Humedad y tiempo de disgregación
Cuánta agua lleva la mezcla es una decisión que se toma antes del primer lanzamiento. Es casi irreversible: añadir agua es fácil, y quitarla, no. Por eso el agua se añade por partes, no de golpe.
Qué hace el agua
Pega las partículas entre sí, hasta cierto límite. Cuanta más agua, más firme la bola y mayor la parte de la mezcla que llega entera al fondo; pasado ese límite, la mezcla deja de mantener la forma por completo. La mezcla seca, en cambio, se deshace enseguida y da nube en vez de mancha.
Con qué se salva una mezcla sobrehidratada
Con un aditivo seco: pan rallado, salvado, tierra. Funciona, pero tiene un precio: el aditivo aumenta el volumen de la mezcla y la diluye, y a veces simplemente no se lleva encima. Por eso el agua se añade con cuidado: se puede corregir, pero no gratis.
Por qué se añade por partes
Porque la mezcla no absorbe el agua al instante: parte del líquido todavía no ha llegado al centro de la partícula, y una mezcla que hace un momento parecía seca, en poco tiempo se vuelve pegajosa. Por eso el agua se añade, se remueve y se deja reposar la mezcla, y solo después se decide si hace falta más.
El agua se coge del sitio donde se pesca
No por «acostumbrar al pez al olor» (algo que no hemos comprobado), sino por un motivo simple: está a mano y tiene la misma temperatura que el agua adonde va a volar la mezcla.
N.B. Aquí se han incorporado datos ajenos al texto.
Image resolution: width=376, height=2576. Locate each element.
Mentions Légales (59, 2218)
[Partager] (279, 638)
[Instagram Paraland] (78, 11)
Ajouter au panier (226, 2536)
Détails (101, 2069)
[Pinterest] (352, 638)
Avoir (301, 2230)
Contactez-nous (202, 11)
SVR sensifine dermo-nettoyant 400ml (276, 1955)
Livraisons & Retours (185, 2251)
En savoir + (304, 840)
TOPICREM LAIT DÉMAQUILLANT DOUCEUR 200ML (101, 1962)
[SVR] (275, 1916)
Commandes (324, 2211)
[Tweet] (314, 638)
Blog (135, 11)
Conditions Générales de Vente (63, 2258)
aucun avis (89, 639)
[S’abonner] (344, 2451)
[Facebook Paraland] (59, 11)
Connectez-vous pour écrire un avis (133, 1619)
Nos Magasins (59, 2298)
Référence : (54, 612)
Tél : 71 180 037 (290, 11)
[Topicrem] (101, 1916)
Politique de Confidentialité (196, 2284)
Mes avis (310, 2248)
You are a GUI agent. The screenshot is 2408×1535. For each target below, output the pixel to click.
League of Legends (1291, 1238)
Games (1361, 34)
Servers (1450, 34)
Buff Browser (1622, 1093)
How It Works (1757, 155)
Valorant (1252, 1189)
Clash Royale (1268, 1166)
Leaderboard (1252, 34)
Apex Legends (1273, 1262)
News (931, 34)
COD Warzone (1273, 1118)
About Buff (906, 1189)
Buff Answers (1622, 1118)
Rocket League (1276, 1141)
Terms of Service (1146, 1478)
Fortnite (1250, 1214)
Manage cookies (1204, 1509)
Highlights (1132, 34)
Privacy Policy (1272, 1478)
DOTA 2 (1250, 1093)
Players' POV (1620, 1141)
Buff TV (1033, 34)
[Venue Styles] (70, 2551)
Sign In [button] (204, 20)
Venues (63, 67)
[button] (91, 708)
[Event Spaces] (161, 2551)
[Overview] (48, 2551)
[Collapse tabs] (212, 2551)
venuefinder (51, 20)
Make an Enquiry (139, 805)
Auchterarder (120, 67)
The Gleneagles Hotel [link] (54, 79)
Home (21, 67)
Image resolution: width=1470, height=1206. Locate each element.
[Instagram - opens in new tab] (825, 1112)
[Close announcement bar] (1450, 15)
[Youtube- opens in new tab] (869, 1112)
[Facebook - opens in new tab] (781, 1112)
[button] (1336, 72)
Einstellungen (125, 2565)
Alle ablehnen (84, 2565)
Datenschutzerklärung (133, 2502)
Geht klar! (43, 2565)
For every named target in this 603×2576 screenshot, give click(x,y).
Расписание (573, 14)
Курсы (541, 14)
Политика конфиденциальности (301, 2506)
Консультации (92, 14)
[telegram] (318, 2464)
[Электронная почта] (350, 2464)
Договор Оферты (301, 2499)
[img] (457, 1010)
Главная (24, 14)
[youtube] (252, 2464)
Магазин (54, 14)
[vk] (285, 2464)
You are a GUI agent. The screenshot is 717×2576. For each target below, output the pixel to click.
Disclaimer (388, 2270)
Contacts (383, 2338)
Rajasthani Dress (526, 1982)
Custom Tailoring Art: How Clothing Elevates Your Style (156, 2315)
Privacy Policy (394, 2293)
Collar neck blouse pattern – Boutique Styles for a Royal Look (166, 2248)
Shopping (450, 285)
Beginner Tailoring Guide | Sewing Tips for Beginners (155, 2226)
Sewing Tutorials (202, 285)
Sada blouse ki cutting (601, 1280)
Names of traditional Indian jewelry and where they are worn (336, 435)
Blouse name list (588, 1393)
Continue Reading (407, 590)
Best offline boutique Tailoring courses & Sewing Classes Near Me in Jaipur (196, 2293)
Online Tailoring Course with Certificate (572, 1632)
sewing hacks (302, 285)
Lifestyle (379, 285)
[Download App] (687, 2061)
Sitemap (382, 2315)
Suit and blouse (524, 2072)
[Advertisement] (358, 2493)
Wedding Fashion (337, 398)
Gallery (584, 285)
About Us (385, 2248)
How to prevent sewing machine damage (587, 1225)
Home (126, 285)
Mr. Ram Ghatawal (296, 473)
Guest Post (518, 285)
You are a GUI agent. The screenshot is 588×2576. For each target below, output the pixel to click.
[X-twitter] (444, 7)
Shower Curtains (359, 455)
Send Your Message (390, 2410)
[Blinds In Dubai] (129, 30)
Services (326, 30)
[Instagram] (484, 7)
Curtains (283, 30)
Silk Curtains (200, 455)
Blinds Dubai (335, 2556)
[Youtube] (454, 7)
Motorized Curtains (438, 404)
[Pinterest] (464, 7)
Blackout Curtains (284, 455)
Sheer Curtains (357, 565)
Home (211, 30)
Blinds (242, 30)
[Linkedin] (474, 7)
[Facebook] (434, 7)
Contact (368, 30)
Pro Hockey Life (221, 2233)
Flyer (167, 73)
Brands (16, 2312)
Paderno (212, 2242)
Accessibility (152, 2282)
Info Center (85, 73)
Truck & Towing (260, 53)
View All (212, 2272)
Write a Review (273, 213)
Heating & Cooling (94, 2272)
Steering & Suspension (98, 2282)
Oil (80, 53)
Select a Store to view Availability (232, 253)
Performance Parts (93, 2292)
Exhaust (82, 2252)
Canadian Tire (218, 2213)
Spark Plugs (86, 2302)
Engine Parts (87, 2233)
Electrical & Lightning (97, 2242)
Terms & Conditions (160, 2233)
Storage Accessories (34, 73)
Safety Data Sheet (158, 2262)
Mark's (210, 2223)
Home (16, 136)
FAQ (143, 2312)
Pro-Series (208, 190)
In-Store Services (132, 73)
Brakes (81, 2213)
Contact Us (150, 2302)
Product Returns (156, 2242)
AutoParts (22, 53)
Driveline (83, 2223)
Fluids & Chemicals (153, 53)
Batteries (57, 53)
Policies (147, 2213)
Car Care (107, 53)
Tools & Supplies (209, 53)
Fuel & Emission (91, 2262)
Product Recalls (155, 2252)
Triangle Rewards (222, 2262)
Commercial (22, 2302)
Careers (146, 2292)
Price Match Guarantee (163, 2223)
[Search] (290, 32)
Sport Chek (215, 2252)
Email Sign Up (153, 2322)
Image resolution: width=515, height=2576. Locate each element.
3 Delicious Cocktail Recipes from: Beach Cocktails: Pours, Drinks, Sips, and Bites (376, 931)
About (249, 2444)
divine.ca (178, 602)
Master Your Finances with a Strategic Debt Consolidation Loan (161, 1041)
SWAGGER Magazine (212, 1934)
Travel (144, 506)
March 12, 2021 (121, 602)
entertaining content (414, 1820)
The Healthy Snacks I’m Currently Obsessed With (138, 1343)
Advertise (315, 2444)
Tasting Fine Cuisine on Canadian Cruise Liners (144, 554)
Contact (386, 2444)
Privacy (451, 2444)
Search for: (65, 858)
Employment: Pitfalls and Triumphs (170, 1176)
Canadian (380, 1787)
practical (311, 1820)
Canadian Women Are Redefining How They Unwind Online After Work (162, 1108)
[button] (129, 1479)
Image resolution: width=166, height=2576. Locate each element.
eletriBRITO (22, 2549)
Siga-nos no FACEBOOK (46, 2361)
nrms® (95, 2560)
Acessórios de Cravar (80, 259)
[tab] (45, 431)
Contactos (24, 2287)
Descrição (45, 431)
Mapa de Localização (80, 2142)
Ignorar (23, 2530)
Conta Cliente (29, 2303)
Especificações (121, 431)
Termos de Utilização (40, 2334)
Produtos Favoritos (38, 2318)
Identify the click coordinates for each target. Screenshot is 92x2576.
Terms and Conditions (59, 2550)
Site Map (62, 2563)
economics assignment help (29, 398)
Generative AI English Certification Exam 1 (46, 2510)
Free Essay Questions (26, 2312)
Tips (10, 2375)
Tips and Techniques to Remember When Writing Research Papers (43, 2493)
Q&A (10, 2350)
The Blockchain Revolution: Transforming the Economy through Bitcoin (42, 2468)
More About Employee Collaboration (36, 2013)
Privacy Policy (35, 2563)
Una mezcla fría en agua caliente, y al revés, se comportan de forma distinta a lo esperado.
Tamizado
La mezcla humedecida se apelmaza en grumos, y así trabaja de forma desigual: un grumo se abre de otra manera que el resto. El tamizado los rompe y devuelve la homogeneidad a la mezcla; esto vale tanto para la fracción gruesa como para la fina.
La fuerza de compresión
El segundo mando, y actúa ya al moldear la bola. Con la misma mezcla se puede formar una bola que se abra por el camino, y una bola que se quede en el fondo casi sin abrirse. La compresión se ajusta según la profundidad: cuanto más honda, más fuerte.
Por qué aquí no hay minutos
El tiempo de disgregación depende a la vez de la humedad, la compresión, la profundidad, la corriente y la temperatura del agua. Una cifra sacada de ese conjunto se leería como una norma que no es. La forma práctica de averiguarlo para la propia mezcla es lanzar una bola en agua somera y observar.